The Court is sanctioning a new instrument of power in the hands
of any faction that can get control of the Democratic National
Convention to make it sure of Alabama's electoral vote. When the
party is in power, this will likely be the administration faction,
and, when not in power, no one knows what group it will be. This
device of pre-pledged and oath-bound electors imposes upon the
party within the State an oath-bound regularity and loyalty to the
controlling element in the national party. It centralizes party
control, and, instead of securing for the locality a share in the
central management, it secures the central management in dominance
of the local vote in the Electoral College.
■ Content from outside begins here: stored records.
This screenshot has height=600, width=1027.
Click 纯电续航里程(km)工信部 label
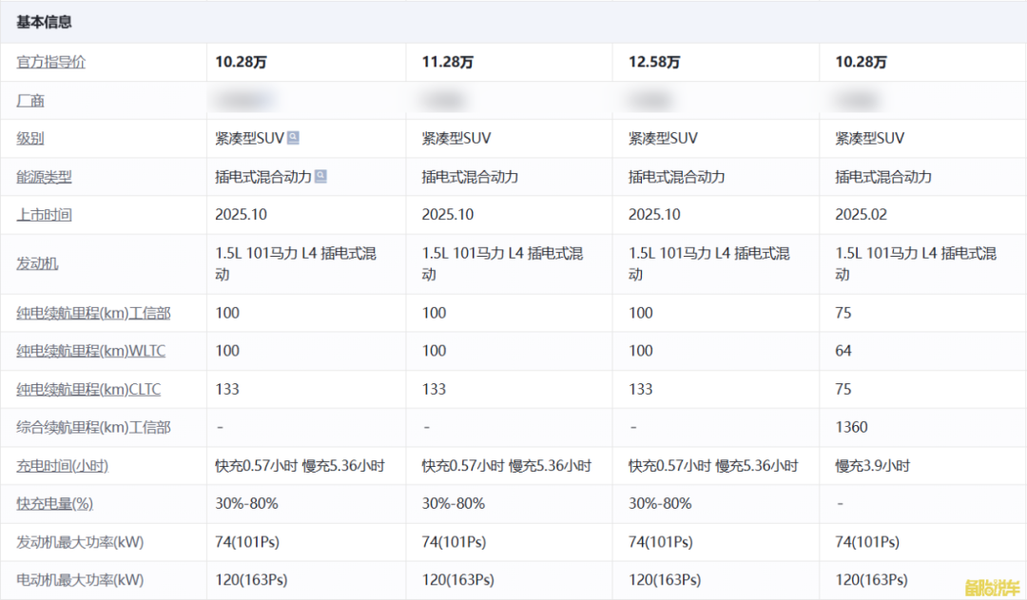click(93, 313)
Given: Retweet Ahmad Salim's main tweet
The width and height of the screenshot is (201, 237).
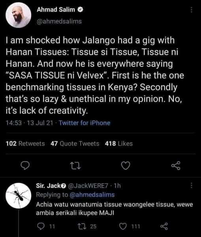Looking at the screenshot, I should click(x=76, y=166).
If we desire free
elections, we should not add to the leverage over local party
representatives always possessed by those who enjoy the prestige
and dispense the patronage of a national administration.
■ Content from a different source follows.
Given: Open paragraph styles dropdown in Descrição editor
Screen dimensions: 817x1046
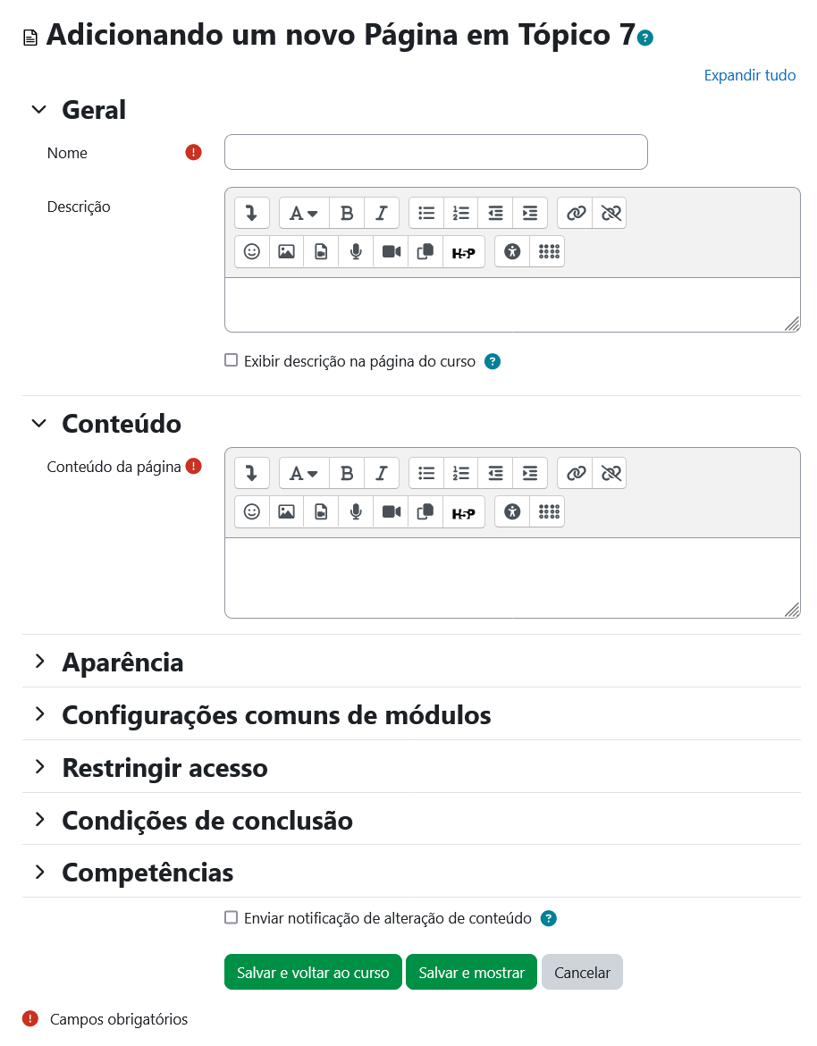Looking at the screenshot, I should (304, 213).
The view of many that it is the progressive or liberal element
of the party that will presently advantage from this device does
not prove that the device itself has any
Page 343 U. S. 235
proper place in a truly liberal or progressive scheme of
government. Who will come to possess this weapon, and to whose
advantage it will prove in the long run, I am not foresighted
enough to predict. But party control entrenched by disfranchisement
and exclusion of nonconforming party members is a means which, to
my mind, cannot be justified by any end. In the interest of free
government, we should foster the power and the will to be
independent even on the part of those we may think to be
independently wrong.
Candidates for elector, like those for Senator, of course, may
announce to their constituents their policies and preferences, and
assume a moral duty to carry them out if they are chosen.
Competition in the primary between those of different views would
forward the representative principle. But this plan effects a
complete suppression of competition between different views within
the party. All who are not ready to follow blindly anyone chosen by
the national convention are excluded from the primary, and that, in
practice, means also from the election.
It is not for me, as a judge, to pass upon the wisdom or
righteousness of the political revolt this measure was designed to
suppress. For me, it is enough that, be it ever so benevolent and
virtuous, the end cannot justify these means.
I would affirm the decision of the Supreme Court of Alabama.
*
See The Federalist No. 68 (Earle ed.1937), pp.
441-442:
"It was desirable that the sense of the people should operate in
the choice of the person to whom so important a trust was to be
confided. This end will be answered by committing the right of
making it, not to any pre-established body, but to men chosen by
the people for the special purpose, and at the particular
conjuncture."
"It was equally desirable, that the immediate election should be
made by men most capable of analyzing the qualities adapted to the
station, and acting under circumstances favorable to deliberation,
and to a judicious combination of all the reasons and inducements
which were proper to govern their choice. A small number of
persons, selected by their fellow citizens from the general mass,
will be most likely to possess the information and discernment
requisite to such complicated investigations."